Possible Performance Issues:

  1. Write Performance: Although TiDB is a distributed database capable of handling large-scale data and high-concurrency writes, writing all data into a single table may create write hotspots, leading to decreased write performance. This needs to be evaluated based on the actual write patterns and TiDB cluster configuration.
  2. Query Performance: For complex queries, especially those involving large amounts of data, partitioned tables can improve query performance by reducing the data scan range. After merging all data into a single table, if the queries are not optimized for TiDB’s distributed characteristics, query performance may decline.
  3. Data Distribution and Load Balancing: TiDB achieves data distribution and load balancing through its distributed architecture. With partitioned tables, data distribution and load balancing can be optimized by adjusting the partitioning strategy. After merging all data into a single table, it is essential to ensure that the TiDB cluster configuration can handle data distribution and load balancing effectively to avoid hotspots on certain nodes.

Suggested Solutions:

  1. Evaluate Data Size and Query Patterns: Before deciding whether to merge partitioned tables, evaluate factors such as data size, query patterns, and write frequency. If the data size is small, query patterns are simple, and write frequency is low, merging partitioned tables might be a feasible solution.
  2. Performance Testing: Before merging partitioned tables, conduct performance tests, including write performance tests and query performance tests. Testing can help evaluate the impact of merging partitioned tables on performance and make necessary optimizations and adjustments based on the test results.
  3. Consider TiDB’s Distributed Characteristics: When merging partitioned tables, fully utilize TiDB’s distributed characteristics to optimize data distribution and load balancing. For example, adjust TiDB’s partition key strategy to optimize data distribution or use TiDB’s load balancing features to ensure even data distribution across nodes.

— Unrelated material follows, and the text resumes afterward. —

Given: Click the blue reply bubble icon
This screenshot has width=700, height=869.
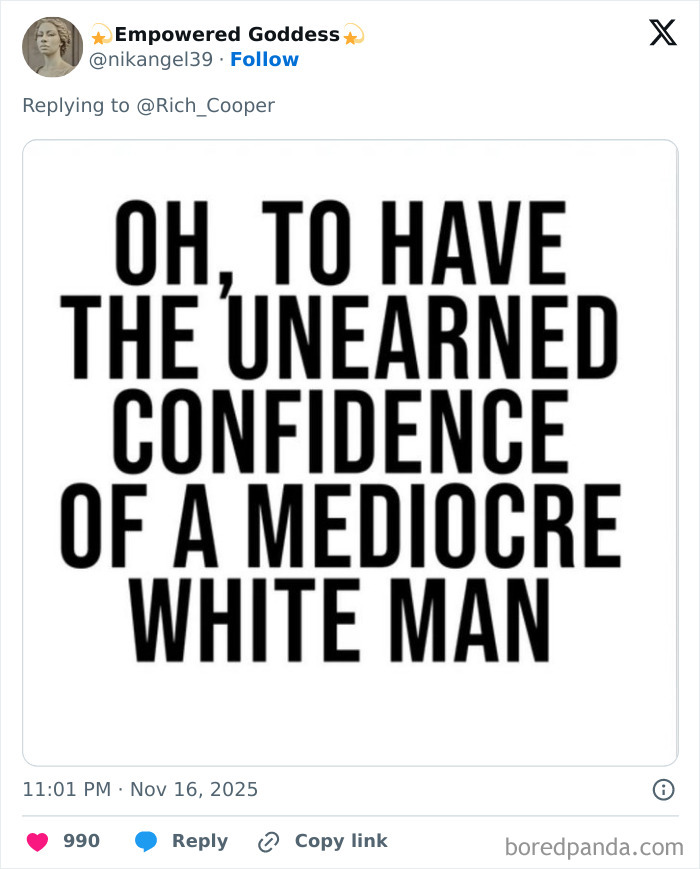Looking at the screenshot, I should tap(144, 841).
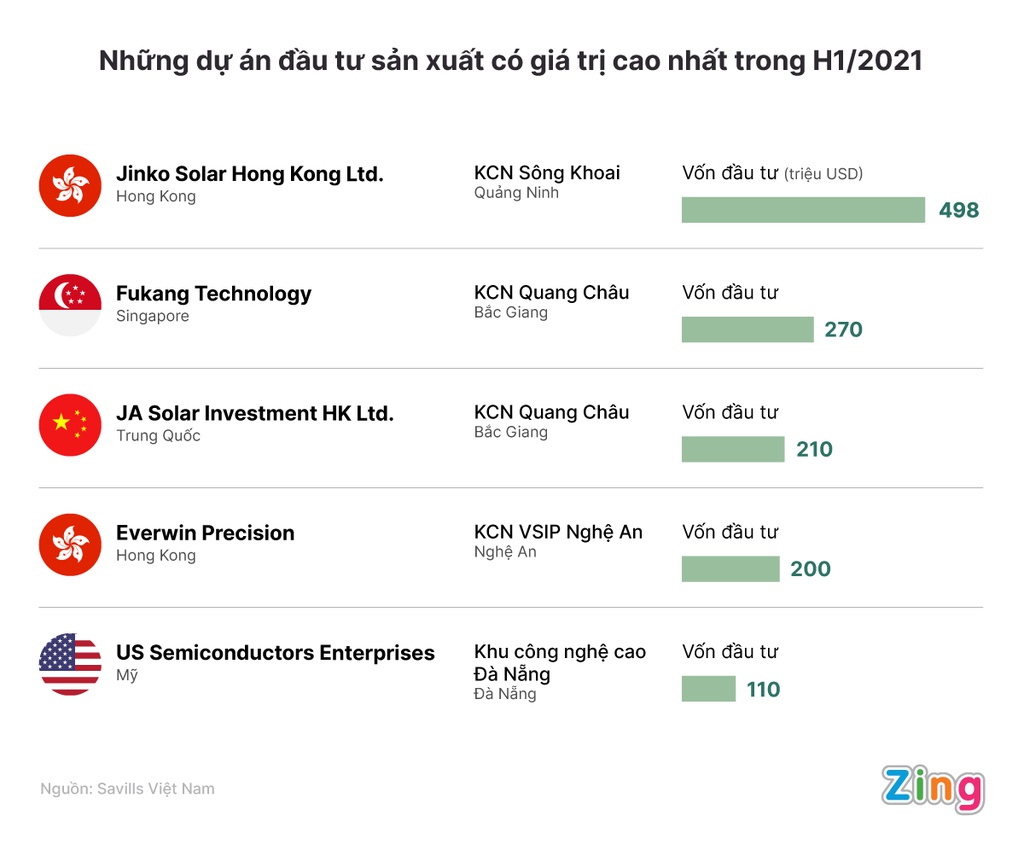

In summary, when deciding whether to merge partitioned tables from an Oracle database into a single table in TiDB, consider multiple factors, including data size, query patterns, write frequency, and TiDB’s performance characteristics. By evaluating these factors and conducting performance tests, you can choose the most suitable solution.

| username: 霸王龙的日常 | Original post link

The reason for using TiDB is to avoid sharding, so I suggest merging. For production, without actual comparison data, the leadership won’t be convinced. It’s best to test it practically.

| username: Kongdom | Original post link

As long as the hardware is in place, performance generally won’t be a big issue. Of course, this is not an excuse for developers to write poor SQL. :yum:

| username: DBAER | Original post link

Specific test scenarios are needed, and the level of cooperation from the business is also required, as code modifications are necessary after all.

| username: 小龙虾爱大龙虾 | Original post link

For transformation testing in typical scenarios, this is how we do it. Otherwise, who can help you evaluate? The same data volume, different scenarios, and different development levels will yield different results. If you are only doing point queries, then you don’t need to split the tables.

| username: tidb狂热爱好者 | Original post link

Suggest merging tables.

| username: chenhanneu | Original post link

Some of the migrations were merged, while others were not. We don’t want to make changes, so we just need to move the partitioned tables directly to meet the requirements. Some merges resulted in performance degradation, so we had to partition them again.

However, for the sake of overall simplicity, if the performance meets the requirements, the developers are willing to make changes, and we will merge them if possible. Partitioned tables have a higher probability of bugs compared to regular tables, so the simpler, the more stable.